Interactions of maitotoxin with voltage-sensitive calcium channels in cultured neuronal cells.

Abstract

The dinoflagellate toxin maitotoxin (MTX) stimulated 45Ca2+ uptake in cultured NG108-15 neuroblastoma X glioma cells. Depolarizing stimuli (e.g., 50 mM K+) produced an immediate stimulation in Ca2+ uptake, whereas that produced by MTX occurred only after a lag period of about 2 min. MTX did not stimulate Ca2+ uptake into fibroblasts.

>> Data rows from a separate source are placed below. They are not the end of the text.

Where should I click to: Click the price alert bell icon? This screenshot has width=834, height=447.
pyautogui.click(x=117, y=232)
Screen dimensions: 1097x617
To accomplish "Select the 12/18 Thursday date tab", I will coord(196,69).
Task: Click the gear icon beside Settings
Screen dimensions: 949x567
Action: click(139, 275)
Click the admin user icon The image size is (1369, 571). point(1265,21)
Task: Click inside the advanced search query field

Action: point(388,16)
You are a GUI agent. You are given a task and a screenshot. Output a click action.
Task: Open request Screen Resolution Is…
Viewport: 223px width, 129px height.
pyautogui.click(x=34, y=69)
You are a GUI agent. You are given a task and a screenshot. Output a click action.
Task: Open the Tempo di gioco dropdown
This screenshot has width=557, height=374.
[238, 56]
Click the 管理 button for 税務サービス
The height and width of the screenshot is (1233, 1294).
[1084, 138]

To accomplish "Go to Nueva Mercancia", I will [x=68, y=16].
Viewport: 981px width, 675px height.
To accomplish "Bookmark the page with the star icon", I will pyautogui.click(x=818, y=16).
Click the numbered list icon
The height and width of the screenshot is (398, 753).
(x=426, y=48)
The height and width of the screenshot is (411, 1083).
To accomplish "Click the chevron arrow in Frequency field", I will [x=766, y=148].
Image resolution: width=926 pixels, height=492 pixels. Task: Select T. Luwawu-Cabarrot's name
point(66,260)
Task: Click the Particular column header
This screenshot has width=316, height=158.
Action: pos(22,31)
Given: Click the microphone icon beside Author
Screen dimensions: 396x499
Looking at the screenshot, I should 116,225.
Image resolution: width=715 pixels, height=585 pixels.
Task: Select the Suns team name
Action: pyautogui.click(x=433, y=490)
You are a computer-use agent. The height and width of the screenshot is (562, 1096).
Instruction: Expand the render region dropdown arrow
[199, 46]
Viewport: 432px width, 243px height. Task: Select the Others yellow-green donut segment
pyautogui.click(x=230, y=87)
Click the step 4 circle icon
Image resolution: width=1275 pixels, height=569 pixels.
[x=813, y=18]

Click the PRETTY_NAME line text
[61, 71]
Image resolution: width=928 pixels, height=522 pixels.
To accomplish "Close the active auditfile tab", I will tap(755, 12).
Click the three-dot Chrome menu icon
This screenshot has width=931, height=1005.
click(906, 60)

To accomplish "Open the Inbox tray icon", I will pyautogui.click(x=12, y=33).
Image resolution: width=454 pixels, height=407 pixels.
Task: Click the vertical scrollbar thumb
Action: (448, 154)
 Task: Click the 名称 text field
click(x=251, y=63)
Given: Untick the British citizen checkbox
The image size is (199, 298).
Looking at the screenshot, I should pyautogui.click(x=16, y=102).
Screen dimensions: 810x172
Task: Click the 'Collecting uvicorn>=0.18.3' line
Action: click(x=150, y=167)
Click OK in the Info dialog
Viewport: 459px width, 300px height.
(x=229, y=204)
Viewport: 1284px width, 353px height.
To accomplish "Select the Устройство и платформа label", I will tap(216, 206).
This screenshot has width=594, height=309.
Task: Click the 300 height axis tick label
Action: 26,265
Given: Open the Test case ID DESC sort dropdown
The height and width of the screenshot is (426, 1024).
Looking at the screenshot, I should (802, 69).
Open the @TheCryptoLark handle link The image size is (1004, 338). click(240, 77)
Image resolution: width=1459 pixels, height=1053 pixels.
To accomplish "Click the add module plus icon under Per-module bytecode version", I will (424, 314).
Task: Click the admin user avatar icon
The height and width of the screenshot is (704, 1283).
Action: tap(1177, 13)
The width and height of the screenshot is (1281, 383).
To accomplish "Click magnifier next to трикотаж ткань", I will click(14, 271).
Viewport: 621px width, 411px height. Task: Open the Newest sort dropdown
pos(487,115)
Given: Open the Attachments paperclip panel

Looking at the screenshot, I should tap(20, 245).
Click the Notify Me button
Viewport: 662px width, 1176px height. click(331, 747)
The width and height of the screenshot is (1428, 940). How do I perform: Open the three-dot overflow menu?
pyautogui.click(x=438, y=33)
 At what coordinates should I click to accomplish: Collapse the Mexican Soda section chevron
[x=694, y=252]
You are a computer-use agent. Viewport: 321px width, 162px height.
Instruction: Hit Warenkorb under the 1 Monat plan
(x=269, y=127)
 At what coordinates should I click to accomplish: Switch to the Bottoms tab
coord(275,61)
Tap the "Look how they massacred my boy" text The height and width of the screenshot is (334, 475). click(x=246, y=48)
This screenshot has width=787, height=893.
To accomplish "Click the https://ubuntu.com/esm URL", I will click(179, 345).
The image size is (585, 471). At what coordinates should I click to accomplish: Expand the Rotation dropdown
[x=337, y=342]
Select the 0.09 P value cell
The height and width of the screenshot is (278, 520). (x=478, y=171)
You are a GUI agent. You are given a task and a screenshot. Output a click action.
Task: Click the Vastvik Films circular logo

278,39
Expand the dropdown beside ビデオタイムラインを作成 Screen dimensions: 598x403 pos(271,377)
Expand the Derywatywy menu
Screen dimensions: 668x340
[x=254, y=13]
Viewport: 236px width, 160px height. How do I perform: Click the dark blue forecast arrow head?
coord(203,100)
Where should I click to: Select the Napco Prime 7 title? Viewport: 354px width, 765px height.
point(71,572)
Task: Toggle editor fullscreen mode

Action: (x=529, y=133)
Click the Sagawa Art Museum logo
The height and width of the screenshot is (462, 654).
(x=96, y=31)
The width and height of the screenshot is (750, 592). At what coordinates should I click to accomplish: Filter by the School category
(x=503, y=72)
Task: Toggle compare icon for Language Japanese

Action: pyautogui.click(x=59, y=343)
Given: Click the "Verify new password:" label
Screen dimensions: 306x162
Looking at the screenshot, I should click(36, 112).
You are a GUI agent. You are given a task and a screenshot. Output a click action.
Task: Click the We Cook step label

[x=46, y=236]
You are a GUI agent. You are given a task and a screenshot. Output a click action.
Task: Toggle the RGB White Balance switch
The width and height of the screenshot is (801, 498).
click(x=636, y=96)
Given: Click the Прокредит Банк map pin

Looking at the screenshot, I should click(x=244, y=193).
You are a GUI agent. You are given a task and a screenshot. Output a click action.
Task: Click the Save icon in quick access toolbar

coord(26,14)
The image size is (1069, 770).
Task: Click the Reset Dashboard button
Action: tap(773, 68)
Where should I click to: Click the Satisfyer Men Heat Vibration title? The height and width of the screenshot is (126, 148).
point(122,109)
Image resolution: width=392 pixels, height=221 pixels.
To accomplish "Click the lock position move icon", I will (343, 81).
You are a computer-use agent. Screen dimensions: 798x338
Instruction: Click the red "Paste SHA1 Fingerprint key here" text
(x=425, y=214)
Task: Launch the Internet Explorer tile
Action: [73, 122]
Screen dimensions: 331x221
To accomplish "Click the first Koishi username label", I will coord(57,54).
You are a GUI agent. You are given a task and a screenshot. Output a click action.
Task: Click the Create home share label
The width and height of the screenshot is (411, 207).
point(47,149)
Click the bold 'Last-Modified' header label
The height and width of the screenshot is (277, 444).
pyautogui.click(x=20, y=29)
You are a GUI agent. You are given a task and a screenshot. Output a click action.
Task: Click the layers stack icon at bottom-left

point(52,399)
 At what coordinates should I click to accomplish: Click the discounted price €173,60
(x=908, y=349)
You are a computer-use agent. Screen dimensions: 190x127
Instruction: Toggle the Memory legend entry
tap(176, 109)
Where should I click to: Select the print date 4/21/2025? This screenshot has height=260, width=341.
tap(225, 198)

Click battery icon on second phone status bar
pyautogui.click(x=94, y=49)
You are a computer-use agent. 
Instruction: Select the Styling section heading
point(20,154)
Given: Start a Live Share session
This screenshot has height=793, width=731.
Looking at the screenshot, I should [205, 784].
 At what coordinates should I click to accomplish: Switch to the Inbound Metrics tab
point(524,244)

Both 50 mM K+- and MTX-stimulated Ca2+ uptake was blocked by organic Ca channel antagonists (nitrendipine, D-600 [methoxyverapamil], diltiazem) at very low concentrations. Cd2+ was also a potent blocker. The novel dihydropyridine BAY K8644 [1,4-dihydro-2,6-dimethyl)-5-nitro-4-(2-(trifluoromethyl)phenyl)pyridine carboxylic acid methyl ester] enhanced Ca2+ uptake in the presence of 50 mM K+ but had no effect in 5 mM Ca2+. However, in the presence of MTX, BAY K8644 stimulated Ca2+ uptake in 5 mM K+. The effects of MTX were not blocked by tetrodotoxin but were decreased in Na+-free medium. MTX did not stimulate Na+ uptake into NG108-15 cells and did not alter [3H]nitrendipine binding to rat brain cortical synaptosomes. MTX may alter the voltage dependence of Ca-channel activation.